Walleye outlook promises action
Written by Appleton Post-Crescent   
Monday, 19 March 2007 10:52

Will this be a spring river walleye season characterized as "flush and rush"? Anglers await weather's answer. By nearly every measure, excellent walleye fishing opportunities should be available on the Fox, Wolf and Wisconsin rivers in coming weeks as fish move upstream to spawn.

"The rate that snow melts is going to have a huge impact on fishing conditions," said Scott Ironside, Department of Natural Resources fisheries biologist at Adams-Friendship.

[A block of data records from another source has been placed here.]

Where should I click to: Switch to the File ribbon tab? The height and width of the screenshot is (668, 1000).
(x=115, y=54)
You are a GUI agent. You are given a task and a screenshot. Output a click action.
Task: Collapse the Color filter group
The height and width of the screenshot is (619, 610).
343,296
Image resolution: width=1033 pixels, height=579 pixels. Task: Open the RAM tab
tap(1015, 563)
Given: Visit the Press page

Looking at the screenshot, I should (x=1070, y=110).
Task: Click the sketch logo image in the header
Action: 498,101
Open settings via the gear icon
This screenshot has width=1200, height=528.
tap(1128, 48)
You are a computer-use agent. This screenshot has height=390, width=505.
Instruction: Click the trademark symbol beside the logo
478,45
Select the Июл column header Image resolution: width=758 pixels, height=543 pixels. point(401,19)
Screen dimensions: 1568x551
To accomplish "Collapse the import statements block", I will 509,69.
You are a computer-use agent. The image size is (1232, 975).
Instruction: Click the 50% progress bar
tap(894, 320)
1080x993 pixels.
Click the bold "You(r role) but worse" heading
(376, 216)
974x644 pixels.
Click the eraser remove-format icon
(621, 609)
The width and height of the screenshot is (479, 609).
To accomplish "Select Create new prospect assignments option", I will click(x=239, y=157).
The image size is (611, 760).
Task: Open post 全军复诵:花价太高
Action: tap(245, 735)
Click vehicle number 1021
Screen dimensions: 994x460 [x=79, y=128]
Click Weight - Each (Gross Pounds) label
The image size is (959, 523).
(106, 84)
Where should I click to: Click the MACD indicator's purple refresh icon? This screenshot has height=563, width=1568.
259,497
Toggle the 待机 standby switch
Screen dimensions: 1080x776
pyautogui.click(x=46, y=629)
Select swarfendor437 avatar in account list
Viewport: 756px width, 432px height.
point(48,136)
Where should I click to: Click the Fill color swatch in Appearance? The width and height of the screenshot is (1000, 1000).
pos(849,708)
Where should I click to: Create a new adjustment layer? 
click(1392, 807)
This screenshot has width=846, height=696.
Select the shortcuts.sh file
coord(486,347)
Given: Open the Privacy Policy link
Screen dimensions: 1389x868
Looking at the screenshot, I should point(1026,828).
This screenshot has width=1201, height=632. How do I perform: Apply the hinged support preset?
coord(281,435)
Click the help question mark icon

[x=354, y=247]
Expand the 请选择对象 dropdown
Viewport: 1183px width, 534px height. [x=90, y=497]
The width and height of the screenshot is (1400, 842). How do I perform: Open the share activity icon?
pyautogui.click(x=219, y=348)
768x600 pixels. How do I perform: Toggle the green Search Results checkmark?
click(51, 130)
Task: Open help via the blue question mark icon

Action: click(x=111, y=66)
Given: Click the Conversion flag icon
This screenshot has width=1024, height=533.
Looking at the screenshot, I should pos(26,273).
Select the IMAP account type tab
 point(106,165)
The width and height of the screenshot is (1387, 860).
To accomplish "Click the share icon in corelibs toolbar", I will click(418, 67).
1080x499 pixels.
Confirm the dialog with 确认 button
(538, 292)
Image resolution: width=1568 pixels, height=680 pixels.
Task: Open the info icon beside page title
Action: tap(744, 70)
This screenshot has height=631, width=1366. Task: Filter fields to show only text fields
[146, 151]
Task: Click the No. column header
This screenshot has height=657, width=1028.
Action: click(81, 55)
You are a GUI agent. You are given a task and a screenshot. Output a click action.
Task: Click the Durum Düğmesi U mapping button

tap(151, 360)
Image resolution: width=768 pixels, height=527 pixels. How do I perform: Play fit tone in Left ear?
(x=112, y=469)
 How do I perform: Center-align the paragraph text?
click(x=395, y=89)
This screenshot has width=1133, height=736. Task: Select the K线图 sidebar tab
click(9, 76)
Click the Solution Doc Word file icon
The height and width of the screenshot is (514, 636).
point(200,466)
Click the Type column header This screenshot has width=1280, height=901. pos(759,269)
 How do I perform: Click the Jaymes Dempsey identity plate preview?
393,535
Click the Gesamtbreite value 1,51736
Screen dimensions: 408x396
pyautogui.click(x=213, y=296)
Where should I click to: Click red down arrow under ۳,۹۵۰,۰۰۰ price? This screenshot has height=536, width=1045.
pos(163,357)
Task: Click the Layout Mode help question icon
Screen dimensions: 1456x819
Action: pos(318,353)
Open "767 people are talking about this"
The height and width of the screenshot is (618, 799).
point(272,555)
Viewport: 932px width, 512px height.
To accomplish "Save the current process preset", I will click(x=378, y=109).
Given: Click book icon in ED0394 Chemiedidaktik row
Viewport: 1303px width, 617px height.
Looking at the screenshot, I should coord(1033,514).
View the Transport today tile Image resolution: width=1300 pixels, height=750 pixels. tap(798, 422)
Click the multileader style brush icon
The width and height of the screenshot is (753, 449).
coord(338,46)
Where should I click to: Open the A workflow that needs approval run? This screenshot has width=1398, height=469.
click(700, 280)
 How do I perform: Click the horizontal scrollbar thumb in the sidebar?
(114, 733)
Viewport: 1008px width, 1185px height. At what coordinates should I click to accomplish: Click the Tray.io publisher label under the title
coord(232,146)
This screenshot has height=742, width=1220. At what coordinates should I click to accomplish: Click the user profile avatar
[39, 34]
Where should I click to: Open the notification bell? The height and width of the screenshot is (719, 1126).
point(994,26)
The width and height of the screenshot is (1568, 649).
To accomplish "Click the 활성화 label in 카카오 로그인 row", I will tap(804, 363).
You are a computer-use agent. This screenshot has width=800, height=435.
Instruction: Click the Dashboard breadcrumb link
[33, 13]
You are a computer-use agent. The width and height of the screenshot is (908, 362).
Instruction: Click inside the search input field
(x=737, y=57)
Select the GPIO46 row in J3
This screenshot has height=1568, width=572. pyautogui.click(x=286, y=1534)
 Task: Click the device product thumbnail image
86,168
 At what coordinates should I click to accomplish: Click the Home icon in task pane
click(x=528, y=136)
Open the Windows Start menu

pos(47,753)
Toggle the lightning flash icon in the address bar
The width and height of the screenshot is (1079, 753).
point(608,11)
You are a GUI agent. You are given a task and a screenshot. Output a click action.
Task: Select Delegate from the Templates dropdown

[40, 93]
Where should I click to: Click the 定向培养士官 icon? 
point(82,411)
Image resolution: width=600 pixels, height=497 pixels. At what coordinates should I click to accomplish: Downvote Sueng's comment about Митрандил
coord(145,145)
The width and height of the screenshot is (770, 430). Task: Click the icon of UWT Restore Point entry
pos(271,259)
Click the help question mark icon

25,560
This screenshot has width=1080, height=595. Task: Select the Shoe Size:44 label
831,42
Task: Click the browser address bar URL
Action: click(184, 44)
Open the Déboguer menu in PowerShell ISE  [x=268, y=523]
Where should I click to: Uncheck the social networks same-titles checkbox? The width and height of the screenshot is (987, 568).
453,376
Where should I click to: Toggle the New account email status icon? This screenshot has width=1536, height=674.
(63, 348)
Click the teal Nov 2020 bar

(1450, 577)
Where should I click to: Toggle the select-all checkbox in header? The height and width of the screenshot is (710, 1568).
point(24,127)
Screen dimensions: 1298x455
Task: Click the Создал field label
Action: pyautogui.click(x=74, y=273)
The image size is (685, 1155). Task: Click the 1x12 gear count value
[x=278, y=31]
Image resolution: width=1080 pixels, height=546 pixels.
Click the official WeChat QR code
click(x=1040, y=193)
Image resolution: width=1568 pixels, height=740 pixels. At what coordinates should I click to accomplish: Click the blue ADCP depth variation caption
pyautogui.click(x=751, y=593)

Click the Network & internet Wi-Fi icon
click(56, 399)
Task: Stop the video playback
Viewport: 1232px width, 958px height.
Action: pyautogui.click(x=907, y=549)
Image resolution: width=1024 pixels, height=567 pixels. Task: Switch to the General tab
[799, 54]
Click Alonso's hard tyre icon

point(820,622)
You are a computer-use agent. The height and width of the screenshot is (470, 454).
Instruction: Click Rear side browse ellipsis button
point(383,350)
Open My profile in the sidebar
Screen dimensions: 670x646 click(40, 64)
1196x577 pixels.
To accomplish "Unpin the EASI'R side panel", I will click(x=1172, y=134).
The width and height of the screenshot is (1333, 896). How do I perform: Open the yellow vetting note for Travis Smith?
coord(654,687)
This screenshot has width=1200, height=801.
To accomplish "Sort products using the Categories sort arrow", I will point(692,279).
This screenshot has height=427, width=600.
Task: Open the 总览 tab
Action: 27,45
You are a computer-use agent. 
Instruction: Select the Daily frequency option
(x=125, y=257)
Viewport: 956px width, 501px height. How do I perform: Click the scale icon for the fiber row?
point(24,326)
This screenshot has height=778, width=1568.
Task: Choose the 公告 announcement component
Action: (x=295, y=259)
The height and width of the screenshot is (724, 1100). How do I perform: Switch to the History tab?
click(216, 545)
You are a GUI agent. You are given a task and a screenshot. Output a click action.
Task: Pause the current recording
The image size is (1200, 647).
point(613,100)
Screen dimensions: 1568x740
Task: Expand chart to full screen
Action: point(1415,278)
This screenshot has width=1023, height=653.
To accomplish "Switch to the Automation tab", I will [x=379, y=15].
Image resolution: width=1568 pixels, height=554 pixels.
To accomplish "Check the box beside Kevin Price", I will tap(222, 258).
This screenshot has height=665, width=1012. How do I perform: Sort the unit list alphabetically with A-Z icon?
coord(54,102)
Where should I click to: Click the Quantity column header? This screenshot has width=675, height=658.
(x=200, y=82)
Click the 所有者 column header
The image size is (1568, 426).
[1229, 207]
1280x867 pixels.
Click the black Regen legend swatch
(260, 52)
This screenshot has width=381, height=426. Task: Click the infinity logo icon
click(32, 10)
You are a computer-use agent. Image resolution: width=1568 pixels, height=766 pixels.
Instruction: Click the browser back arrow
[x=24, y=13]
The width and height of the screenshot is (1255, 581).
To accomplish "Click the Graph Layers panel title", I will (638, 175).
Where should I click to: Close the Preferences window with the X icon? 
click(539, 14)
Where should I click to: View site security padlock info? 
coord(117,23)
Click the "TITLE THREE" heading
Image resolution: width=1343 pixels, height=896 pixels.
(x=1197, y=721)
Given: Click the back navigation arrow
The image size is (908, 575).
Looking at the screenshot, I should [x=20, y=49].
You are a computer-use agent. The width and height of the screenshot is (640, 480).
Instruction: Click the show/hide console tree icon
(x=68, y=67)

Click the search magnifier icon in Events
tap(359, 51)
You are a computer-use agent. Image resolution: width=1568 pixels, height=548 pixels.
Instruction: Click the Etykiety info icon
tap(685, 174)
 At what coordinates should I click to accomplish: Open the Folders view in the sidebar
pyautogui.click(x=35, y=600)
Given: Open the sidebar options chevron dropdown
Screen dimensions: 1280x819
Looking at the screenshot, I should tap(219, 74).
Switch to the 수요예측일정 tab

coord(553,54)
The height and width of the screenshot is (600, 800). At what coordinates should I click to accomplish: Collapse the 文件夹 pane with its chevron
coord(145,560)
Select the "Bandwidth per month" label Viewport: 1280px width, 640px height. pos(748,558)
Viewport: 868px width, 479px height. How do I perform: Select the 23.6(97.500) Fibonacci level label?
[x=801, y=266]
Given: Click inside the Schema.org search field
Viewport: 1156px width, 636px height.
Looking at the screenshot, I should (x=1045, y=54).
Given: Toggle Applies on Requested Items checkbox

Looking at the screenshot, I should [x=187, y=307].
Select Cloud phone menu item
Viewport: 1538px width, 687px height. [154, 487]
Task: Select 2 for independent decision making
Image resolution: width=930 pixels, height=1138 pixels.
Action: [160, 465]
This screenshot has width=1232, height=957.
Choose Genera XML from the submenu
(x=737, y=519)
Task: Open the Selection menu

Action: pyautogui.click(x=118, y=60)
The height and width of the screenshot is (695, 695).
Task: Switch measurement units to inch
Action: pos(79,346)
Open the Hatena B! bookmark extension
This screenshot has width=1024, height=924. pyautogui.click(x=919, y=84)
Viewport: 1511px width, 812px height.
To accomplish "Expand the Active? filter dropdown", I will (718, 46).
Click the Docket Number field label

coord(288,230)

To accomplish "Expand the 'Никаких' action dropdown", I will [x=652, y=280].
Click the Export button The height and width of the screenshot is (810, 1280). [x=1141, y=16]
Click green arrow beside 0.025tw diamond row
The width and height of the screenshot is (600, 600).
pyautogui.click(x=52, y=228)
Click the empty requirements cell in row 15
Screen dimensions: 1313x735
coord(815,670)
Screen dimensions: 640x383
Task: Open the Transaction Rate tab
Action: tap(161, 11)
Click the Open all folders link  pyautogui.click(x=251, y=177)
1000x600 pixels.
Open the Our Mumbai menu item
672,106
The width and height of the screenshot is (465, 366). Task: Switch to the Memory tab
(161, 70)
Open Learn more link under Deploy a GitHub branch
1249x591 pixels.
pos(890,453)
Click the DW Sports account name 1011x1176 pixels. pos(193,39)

There is a substantial, moist snow base in the northern and central counties. If the snow melts rapidly, runoff will quickly raise river levels to flood stage, sending ice and debris downstream, creating hazardous boating conditions.

"If we get rain at the same time, it could add to the problem," Ironside said.

A slow, gradual snow melt keeps river flows tolerable, anglers more comfortable and the walleye accessible.

"When river flows rise, the fish are still there. It's just more difficult to find them," Ironside said.

There is a 15-inch minimum size and a five-fish daily walleye bag limit on the Wisconsin River system. Walleye from 20 to 28 inches are protected and must be released, though one fish longer than 28 inches may be kept.

Anglers on the Wisconsin River can expect to encounter plenty of 14-inch male walleye, an annual situation that can be frustrating for fishermen but reflects positively on the waterway.

"We never seem to have a poor walleye spawning year," Ironside said, "so every year we have good numbers of male walleyes entering the spawning scene.

"Despite what some anglers may think, they are not catching the same 14-inch walleye every year."

Imposition of the slot-size restriction appears to have improved walleye reproduction and angler catch rates for 15-inch plus walleye on the Wisconsin River system, he said.

Kendall Kamke, DNR fisheries biologist for the Lake Winnebago system, said walleye began staging by early March in Winnebago and associated lakes in preparation for moving up the Wolf and Fox rivers.

"How far upstream the walleyes go depends on river flows," he said.

Walleye spawning in the Wolf and upper Fox rivers are unique in that they tend to spawn in flooded, grassy marshland instead of the species' traditional egg-laying sites containing rock or gravel substrate.

When spring flows are high, many low-lying areas provide spawning sites downstream of New London. When flows are low, walleye often travel further upstream to spawn in gravel areas below the Shawano Dam, Kamke said.

There is no minimum size restriction on walleye taken from the Lake Winnebago-Wolf River system.

"There should be pretty good numbers of 16- to 19-inch male walleyes and 18- to 22-inch females," Kamke said. "They should dominate the run, but there ought to be a pretty good component of younger fish around also."

Kamke said by the time water temperatures reach 38-40 degrees, "walleyes are easily" on their upstream journey. "Basically, by the third week in March, there are fish in the upper Fox River and right after that, if not concurrently, they begin moving up the Wolf River also."

The daily walleye bag limit is five on the Winnebago-Wolf River system.

Lee Meyers, DNR fisheries biologist at Green Bay, said the lower Fox River below the De Pere dam should draw good numbers of 16- to 20-inch walleyes from Green Bay this spring.

"We had a good walleye year class in 2003 and it's the fish from that year most people are going to catch," he said.

But it's the possibility of landing a trophy walleye that attracts anglers to the lower Fox, where the daily bag limit until May 5 is one fish at least 28 inches long.

"There's likely to be a few of those big fish around," Meyers said. "Nobody's caught a state record from here yet … but there's always that possibility."